- TO DO:
A) Answer these questions about the Journal Editorial Report transcript, each on its own line:
(i) Whose endorsement did Mitt Romney win this week?
(ii) What position does James Freeman hold?
(iii) To what kind of movies does Dorothy Rabinowitz compare Republicans' feelings about Romney?
B) Summarize the Journal Editorial Report transcript in two sentences.

- SELECTED PASSAGE:
___

This is a rush transcript from "Journal Editorial Report," October 15, 2011. This copy may not be in its final form and may be updated.
PAUL GIGOT, HOST: This week on the "Journal Editorial Report", another good week for Mitt Romney. Has the former Massachusetts governor got the GOP presidential nomination all wrapped up? Or is there an anti- Romney waiting in the wings?
Plus, the Obama jobs bill fails in the Senate. Where does it go from here?
All that, and Iran's terror plot. How should the U.S. respond to an assassination attempt on American soil?
Welcome to the "Journal Editorial Report". I'm Paul Gigot.
Well, it was a good week for Mitt Romney. The GOP presidential hopeful turned in another solid debate performance in the all-important state of New Hampshire and he won the much-sought after endorsement of New Jersey Governor Chris Christie. While the latest Wall Street Journal/NBC News poll showed Businessman Herman Cain's star rising, it also shows Romney's biggest rival, so far, Texas Governor Rick Perry, continuing his fall. And, through it all, his support remains steady.
So, does the former Massachusetts governor have the nomination wrapped up? Or is there an anti-Romney waiting in the wings?
Joining the panel this week, Wall Street Journal editorial board member, Dorothy Rabinowitz; columnist and deputy editor, Dan Henninger; and assistant editorial page editor, James Freeman.
So, Dorothy, we keep reading this week that Republicans are getting used to the idea that Mitt Romney is the inevitable nominee. Do you agree?
DOROTHY RABINOWITZ, EDITORIAL BOARD MEMBER: Yes, I do think they're getting used to it. But there is exactly what you said, these are all good questions. I don't think there's another anti-Romney who is going to transcend the current Romney. But this is like one of those old Hollywood movies of the 40's and 50's, there is this guy that you like, but you know you're not really in love with him.
(LAUGHTER)
And, in the end, after all of the travails, he's the one you want. I don't think that's going to happen. But what is going to happen --
(CROSSTALK)
GIGOT: Wait a minute. You don't think that --
(CROSSTALK)
RABINOWITZ: I don't think that people are going to suddenly decide we are passionately in love with this man. What they're going to decide is he can win and nobody else can win. And all the rest of this is nipping away at his heels. All of these warm-hearted people, like Herman Cain, who is a true figure of --
(CROSSTALK)
DAN HENNINGER, COLUMNIST, DEPUTY EDITOR: Well, I would qualify this. I think that he's gaining support among professional politicians, like Chris Christies, insiders, and campaign contributors. These are the people engaged in the politics all the time. They've decided the only thing that is important is defeating Barack Obama.
GIGOT: Right.
HENNINGER: And this is the guy who looks like it. But I think out there across the broad Republican electorate, there is still a lot of anxiety. They are not enthusiastic. And if you pitch this down the road, if the idea is that, come next September or so that these people are supposed to fall in line, at the moment, the Republican base out there is not falling in line for anybody or any politician.
GIGOT: This is -- this is -- Dan makes a fascinating point because in all of the polls so far, Romney, despite the fact the he's been clearly the best performer in the debate, despite the fact he looks to be at least if you look at the merits, the best, most formidable candidate, rather, against Barack Obama, he can't crack 25, 30, 28 percent in the polls. He can't make the sale.

___

- DATA LISTING:
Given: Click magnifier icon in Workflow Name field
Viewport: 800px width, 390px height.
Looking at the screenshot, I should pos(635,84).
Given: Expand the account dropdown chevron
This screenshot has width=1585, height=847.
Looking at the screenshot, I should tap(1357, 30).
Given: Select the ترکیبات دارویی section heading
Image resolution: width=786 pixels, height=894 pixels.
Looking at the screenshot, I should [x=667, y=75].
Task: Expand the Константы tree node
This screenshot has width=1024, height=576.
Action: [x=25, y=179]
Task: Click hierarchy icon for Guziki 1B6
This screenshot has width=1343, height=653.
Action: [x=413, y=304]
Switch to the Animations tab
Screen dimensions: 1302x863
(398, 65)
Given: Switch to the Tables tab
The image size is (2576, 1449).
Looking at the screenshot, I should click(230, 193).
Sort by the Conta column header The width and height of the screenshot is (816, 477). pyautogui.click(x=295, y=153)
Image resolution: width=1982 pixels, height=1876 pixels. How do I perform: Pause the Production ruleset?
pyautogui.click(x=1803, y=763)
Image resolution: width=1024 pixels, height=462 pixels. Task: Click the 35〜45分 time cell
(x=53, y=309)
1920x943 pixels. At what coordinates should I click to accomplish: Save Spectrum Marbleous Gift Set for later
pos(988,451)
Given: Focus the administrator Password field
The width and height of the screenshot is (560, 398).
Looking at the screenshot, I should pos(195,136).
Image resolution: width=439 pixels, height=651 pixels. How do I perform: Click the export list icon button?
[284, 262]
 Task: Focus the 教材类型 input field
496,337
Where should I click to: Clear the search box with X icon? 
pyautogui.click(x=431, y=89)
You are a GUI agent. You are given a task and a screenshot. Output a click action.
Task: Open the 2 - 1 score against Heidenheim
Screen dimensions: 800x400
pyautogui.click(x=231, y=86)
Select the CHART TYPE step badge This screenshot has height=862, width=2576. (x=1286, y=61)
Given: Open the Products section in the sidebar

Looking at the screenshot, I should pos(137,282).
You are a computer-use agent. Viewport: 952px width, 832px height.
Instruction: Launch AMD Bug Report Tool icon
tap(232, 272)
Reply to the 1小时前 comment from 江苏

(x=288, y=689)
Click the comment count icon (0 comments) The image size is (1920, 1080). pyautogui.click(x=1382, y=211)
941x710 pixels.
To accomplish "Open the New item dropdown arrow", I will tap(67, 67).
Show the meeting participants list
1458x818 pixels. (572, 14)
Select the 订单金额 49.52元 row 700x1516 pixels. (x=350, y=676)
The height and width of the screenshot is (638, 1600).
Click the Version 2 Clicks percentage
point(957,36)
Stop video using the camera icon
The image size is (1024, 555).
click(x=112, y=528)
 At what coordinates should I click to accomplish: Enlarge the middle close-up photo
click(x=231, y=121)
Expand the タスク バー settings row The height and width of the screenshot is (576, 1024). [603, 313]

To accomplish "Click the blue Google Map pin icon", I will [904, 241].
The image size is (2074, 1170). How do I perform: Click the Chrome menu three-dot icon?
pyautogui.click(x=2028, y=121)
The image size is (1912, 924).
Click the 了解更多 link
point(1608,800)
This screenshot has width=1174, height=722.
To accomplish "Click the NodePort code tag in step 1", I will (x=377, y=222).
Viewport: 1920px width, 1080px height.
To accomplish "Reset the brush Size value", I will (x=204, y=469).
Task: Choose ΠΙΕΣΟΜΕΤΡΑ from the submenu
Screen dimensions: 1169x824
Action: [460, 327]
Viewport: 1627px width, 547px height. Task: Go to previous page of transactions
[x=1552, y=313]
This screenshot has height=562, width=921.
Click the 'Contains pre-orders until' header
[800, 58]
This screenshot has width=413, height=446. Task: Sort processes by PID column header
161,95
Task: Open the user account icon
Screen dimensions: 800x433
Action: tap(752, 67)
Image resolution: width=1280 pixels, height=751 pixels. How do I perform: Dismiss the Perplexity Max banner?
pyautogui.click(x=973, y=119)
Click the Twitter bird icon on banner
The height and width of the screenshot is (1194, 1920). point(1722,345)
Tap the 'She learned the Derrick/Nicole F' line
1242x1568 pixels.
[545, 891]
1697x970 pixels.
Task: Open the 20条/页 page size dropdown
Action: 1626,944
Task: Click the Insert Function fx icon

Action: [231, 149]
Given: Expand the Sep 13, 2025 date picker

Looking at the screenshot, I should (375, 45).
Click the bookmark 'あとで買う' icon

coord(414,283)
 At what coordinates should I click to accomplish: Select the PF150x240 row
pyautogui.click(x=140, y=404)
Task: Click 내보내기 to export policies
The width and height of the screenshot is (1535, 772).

___

- TASK ANSWERS:
A)
(i) New Jersey Governor Chris Christie's
(ii) Assistant editorial page editor
(iii) Old Hollywood movies of the 40's and 50's

B) The program opens by calling it a good week for Mitt Romney, who turned in a solid debate performance in New Hampshire and won Chris Christie's endorsement while his rival Rick Perry kept falling in the polls. The panel then debates whether he has the nomination wrapped up: Dorothy Rabinowitz says Republicans will decide he is the only one who can win even if they are not in love with him, Dan Henninger says insiders back him while the broad Republican electorate remains anxious, and Paul Gigot notes that Romney still can't crack about 25 to 30 percent in the polls.